[Saved data entries]

╔══

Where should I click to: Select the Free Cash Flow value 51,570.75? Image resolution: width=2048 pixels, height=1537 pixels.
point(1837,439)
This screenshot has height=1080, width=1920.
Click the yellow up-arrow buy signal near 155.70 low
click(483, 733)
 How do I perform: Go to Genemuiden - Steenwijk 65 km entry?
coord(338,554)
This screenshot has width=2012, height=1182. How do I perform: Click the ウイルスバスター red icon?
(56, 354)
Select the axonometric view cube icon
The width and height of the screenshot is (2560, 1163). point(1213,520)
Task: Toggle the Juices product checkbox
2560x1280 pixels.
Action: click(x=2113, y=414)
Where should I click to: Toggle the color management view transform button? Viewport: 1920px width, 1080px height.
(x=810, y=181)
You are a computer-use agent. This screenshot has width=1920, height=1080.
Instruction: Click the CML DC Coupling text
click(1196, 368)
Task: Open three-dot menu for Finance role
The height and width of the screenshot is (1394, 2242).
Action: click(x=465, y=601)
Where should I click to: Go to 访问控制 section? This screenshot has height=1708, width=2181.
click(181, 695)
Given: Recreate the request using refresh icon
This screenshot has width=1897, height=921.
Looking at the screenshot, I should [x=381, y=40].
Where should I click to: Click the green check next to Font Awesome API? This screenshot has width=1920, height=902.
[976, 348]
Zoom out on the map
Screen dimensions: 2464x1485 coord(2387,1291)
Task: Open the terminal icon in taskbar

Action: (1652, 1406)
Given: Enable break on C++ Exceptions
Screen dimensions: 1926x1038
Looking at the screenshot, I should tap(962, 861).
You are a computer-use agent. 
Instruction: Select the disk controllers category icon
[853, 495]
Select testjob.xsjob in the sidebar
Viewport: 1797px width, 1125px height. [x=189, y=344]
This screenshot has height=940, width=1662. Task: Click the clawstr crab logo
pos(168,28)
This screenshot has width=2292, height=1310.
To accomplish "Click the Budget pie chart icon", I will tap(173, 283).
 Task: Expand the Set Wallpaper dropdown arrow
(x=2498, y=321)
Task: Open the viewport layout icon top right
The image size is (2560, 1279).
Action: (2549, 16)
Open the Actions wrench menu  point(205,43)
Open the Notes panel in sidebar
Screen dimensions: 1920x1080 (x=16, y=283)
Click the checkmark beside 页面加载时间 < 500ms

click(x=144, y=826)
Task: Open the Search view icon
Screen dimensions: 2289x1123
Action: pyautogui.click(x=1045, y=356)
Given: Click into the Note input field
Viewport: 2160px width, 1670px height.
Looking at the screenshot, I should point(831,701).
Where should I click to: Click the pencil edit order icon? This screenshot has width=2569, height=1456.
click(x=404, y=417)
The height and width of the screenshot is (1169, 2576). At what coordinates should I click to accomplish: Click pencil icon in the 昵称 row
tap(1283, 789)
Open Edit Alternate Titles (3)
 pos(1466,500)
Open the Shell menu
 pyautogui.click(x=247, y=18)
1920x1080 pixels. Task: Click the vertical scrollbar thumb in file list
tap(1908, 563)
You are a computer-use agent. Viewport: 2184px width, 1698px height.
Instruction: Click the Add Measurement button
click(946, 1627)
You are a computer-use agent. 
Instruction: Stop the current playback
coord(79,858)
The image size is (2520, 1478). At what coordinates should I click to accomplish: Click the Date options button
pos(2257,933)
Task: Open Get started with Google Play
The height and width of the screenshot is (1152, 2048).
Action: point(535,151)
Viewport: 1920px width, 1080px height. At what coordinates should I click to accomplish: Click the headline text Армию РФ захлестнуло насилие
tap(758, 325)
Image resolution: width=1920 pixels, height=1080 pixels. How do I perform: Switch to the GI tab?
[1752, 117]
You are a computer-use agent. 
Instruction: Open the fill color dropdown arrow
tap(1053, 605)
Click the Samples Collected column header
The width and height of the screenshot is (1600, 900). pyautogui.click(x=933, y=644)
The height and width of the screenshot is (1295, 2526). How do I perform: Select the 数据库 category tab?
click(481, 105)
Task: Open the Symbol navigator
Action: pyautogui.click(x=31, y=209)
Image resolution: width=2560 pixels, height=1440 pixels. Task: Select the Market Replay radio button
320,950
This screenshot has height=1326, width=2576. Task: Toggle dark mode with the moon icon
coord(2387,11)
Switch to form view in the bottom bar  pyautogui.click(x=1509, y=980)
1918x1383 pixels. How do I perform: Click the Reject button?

╚══

▶ The task
Print each entry exactly as it was written.

▶ Answer for this exercise
Where should I click to: Select the Free Cash Flow value 51,570.75? Image resolution: width=2048 pixels, height=1537 pixels.
point(1837,439)
This screenshot has height=1080, width=1920.
Click the yellow up-arrow buy signal near 155.70 low
click(483, 733)
 How do I perform: Go to Genemuiden - Steenwijk 65 km entry?
coord(338,554)
This screenshot has width=2012, height=1182. How do I perform: Click the ウイルスバスター red icon?
(56, 354)
Select the axonometric view cube icon
The width and height of the screenshot is (2560, 1163). point(1213,520)
Task: Toggle the Juices product checkbox
2560x1280 pixels.
Action: click(x=2113, y=414)
Where should I click to: Toggle the color management view transform button? Viewport: 1920px width, 1080px height.
(x=810, y=181)
You are a computer-use agent. This screenshot has width=1920, height=1080.
Instruction: Click the CML DC Coupling text
click(1196, 368)
Task: Open three-dot menu for Finance role
The height and width of the screenshot is (1394, 2242).
Action: click(x=465, y=601)
Where should I click to: Go to 访问控制 section? This screenshot has height=1708, width=2181.
click(181, 695)
Given: Recreate the request using refresh icon
This screenshot has width=1897, height=921.
Looking at the screenshot, I should [x=381, y=40].
Where should I click to: Click the green check next to Font Awesome API? This screenshot has width=1920, height=902.
[976, 348]
Zoom out on the map
Screen dimensions: 2464x1485 coord(2387,1291)
Task: Open the terminal icon in taskbar

Action: (1652, 1406)
Given: Enable break on C++ Exceptions
Screen dimensions: 1926x1038
Looking at the screenshot, I should tap(962, 861).
You are a computer-use agent. 
Instruction: Select the disk controllers category icon
[853, 495]
Select testjob.xsjob in the sidebar
Viewport: 1797px width, 1125px height. [x=189, y=344]
This screenshot has height=940, width=1662. Task: Click the clawstr crab logo
pos(168,28)
This screenshot has width=2292, height=1310.
To accomplish "Click the Budget pie chart icon", I will tap(173, 283).
 Task: Expand the Set Wallpaper dropdown arrow
(x=2498, y=321)
Task: Open the viewport layout icon top right
The image size is (2560, 1279).
Action: (2549, 16)
Open the Actions wrench menu  point(205,43)
Open the Notes panel in sidebar
Screen dimensions: 1920x1080 (x=16, y=283)
Click the checkmark beside 页面加载时间 < 500ms

click(x=144, y=826)
Task: Open the Search view icon
Screen dimensions: 2289x1123
Action: pyautogui.click(x=1045, y=356)
Given: Click into the Note input field
Viewport: 2160px width, 1670px height.
Looking at the screenshot, I should point(831,701).
Where should I click to: Click the pencil edit order icon? This screenshot has width=2569, height=1456.
click(x=404, y=417)
The height and width of the screenshot is (1169, 2576). At what coordinates should I click to accomplish: Click pencil icon in the 昵称 row
tap(1283, 789)
Open Edit Alternate Titles (3)
 pos(1466,500)
Open the Shell menu
 pyautogui.click(x=247, y=18)
1920x1080 pixels. Task: Click the vertical scrollbar thumb in file list
tap(1908, 563)
You are a computer-use agent. Viewport: 2184px width, 1698px height.
Instruction: Click the Add Measurement button
click(946, 1627)
You are a computer-use agent. 
Instruction: Stop the current playback
coord(79,858)
The image size is (2520, 1478). At what coordinates should I click to accomplish: Click the Date options button
pos(2257,933)
Task: Open Get started with Google Play
The height and width of the screenshot is (1152, 2048).
Action: point(535,151)
Viewport: 1920px width, 1080px height. At what coordinates should I click to accomplish: Click the headline text Армию РФ захлестнуло насилие
tap(758, 325)
Image resolution: width=1920 pixels, height=1080 pixels. How do I perform: Switch to the GI tab?
[1752, 117]
You are a computer-use agent. 
Instruction: Open the fill color dropdown arrow
tap(1053, 605)
Click the Samples Collected column header
The width and height of the screenshot is (1600, 900). pyautogui.click(x=933, y=644)
The height and width of the screenshot is (1295, 2526). How do I perform: Select the 数据库 category tab?
click(481, 105)
Task: Open the Symbol navigator
Action: pyautogui.click(x=31, y=209)
Image resolution: width=2560 pixels, height=1440 pixels. Task: Select the Market Replay radio button
320,950
This screenshot has height=1326, width=2576. Task: Toggle dark mode with the moon icon
coord(2387,11)
Switch to form view in the bottom bar  pyautogui.click(x=1509, y=980)
1918x1383 pixels. How do I perform: Click the Reject button?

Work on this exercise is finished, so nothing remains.